The dearth of proteins encoded in the BX-C suggested that the vast majority of the sequence, most of which is evolutionarily conserved, must be regulatory. That the regulation of a transcription factor could be so intricate was a novel realization, but it made sense when the expression patterns of the Hox proteins were found to be exceptionally granular in time and space (White and Wilcox 1984; Beachy et al. 1985; Kuziora and McGinnis 1988; Celniker et al. 1989; Delorenzi and Bienz 1990; Macias et al. 1990; Karch et al. 1990; Boulet et al. 1991; Sánchez-Herrero 1991).

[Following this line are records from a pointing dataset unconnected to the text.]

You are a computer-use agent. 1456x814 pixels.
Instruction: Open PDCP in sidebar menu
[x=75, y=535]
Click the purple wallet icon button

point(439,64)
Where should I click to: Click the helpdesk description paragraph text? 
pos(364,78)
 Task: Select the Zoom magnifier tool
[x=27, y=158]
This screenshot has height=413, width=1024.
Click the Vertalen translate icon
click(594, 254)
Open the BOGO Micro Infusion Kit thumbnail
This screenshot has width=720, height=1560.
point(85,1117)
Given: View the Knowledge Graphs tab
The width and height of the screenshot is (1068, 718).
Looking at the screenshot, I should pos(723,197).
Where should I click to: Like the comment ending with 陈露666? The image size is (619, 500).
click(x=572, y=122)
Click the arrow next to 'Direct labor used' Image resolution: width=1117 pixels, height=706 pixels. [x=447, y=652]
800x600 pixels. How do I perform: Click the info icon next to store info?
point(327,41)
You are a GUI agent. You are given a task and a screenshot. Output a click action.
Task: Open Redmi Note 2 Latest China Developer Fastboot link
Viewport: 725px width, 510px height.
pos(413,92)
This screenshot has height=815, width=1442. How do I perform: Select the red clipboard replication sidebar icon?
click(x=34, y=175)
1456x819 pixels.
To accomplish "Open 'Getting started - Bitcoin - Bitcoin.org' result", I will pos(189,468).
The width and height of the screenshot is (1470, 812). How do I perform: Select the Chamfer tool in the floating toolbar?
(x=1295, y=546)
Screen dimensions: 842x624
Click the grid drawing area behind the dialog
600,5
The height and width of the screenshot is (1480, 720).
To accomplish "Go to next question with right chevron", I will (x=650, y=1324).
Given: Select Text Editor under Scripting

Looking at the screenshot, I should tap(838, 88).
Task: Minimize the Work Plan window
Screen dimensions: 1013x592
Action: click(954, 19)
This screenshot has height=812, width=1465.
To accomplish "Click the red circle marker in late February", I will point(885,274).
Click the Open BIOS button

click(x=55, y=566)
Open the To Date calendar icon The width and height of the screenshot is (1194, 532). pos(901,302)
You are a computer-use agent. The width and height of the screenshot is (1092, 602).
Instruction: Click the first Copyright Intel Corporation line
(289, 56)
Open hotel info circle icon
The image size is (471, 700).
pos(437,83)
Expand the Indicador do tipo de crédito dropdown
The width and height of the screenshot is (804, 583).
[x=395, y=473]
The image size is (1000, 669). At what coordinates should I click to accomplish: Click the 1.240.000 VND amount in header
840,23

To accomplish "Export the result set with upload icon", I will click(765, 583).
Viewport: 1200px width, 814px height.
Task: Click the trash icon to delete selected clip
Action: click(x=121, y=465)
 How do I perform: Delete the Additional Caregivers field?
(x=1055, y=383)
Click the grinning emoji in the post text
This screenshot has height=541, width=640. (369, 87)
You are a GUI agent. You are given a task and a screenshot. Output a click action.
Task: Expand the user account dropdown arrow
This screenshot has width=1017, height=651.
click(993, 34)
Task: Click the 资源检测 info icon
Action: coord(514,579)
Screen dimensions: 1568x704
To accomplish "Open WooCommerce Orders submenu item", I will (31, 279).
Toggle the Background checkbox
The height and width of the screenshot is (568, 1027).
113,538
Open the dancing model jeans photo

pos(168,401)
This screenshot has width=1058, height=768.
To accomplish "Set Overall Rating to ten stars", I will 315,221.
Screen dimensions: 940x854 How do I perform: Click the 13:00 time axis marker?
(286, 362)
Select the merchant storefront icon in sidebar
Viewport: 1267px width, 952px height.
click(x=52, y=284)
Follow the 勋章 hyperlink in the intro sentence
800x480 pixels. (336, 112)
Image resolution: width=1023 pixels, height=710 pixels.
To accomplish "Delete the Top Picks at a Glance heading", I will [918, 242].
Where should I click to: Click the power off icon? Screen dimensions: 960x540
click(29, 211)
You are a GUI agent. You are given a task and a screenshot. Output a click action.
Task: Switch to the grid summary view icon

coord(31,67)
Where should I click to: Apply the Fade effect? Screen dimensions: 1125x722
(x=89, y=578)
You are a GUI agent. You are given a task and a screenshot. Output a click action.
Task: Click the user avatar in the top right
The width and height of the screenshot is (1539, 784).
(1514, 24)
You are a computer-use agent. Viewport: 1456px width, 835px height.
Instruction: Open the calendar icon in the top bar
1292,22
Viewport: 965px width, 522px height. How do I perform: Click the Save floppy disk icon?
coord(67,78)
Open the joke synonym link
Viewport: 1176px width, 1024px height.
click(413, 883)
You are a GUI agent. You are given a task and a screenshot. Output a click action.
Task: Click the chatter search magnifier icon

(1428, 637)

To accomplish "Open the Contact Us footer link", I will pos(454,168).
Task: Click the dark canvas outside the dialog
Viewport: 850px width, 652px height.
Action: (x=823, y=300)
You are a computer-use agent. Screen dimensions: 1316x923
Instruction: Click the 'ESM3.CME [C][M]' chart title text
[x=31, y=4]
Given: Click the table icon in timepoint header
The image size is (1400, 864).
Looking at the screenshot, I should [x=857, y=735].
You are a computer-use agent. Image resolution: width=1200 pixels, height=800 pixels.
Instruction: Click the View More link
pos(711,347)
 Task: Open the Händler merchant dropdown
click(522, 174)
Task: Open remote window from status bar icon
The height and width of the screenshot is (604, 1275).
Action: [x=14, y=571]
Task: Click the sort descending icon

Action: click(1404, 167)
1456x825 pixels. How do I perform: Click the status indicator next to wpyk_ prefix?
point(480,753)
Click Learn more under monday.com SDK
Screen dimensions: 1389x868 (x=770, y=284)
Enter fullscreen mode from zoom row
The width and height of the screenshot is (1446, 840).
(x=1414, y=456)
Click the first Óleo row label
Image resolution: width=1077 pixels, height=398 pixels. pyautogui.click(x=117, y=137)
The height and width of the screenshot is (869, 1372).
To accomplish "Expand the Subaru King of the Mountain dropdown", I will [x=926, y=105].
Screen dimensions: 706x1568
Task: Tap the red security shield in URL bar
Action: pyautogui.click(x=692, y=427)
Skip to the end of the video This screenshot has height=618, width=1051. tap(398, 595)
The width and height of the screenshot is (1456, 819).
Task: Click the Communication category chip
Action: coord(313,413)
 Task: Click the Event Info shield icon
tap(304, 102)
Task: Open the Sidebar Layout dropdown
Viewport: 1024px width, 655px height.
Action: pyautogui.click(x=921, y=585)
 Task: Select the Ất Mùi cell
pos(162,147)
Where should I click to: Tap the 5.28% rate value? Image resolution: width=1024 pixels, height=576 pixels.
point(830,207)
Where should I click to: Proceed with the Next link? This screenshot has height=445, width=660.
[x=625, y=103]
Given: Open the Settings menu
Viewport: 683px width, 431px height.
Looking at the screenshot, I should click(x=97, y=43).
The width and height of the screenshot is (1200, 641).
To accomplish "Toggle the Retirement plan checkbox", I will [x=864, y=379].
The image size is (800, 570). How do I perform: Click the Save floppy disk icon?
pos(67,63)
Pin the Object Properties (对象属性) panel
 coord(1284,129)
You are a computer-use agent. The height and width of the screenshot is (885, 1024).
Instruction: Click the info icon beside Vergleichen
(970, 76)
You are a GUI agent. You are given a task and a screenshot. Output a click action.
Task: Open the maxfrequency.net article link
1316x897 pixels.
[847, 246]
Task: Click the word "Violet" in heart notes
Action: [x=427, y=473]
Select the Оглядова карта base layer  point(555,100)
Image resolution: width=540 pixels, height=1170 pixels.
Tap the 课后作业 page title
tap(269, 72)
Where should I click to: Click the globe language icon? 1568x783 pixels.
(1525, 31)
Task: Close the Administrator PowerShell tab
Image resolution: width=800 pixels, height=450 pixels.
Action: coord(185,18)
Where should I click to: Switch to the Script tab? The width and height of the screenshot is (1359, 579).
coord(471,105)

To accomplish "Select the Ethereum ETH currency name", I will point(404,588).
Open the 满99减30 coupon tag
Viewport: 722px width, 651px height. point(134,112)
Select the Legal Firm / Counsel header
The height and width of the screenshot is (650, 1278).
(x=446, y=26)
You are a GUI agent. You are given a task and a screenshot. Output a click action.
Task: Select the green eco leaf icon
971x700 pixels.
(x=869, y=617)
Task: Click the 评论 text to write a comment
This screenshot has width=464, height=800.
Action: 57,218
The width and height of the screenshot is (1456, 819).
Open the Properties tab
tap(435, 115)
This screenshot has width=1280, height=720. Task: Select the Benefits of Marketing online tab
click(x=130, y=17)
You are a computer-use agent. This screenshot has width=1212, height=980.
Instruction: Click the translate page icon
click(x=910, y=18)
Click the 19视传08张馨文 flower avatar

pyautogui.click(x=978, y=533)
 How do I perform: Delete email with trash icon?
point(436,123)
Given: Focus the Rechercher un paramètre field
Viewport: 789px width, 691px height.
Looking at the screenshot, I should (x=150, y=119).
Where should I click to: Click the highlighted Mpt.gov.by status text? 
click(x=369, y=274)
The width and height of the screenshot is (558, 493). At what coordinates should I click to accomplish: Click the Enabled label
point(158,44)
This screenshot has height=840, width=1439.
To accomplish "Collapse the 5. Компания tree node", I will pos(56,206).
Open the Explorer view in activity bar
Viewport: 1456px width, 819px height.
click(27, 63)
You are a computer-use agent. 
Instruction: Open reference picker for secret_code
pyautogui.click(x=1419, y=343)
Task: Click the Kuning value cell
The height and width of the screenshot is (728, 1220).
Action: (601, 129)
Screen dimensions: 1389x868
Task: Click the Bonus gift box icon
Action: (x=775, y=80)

A pleasant surprise of the early mapping was that mutant lesions were so easy to find. Point mutations outside of the coding regions were very rare, despite multiple mutagenesis screens by Lewis using the chemical mutagen ethyl methane sulfonate (EMS). Regulatory sequences, such as enhancers, are difficult to damage with single base changes. X-rays, by contrast, generated several deletions and many rearrangement breaks; mapping these made it possible to discern the layout of the genes of the BX-C and their regulatory regions.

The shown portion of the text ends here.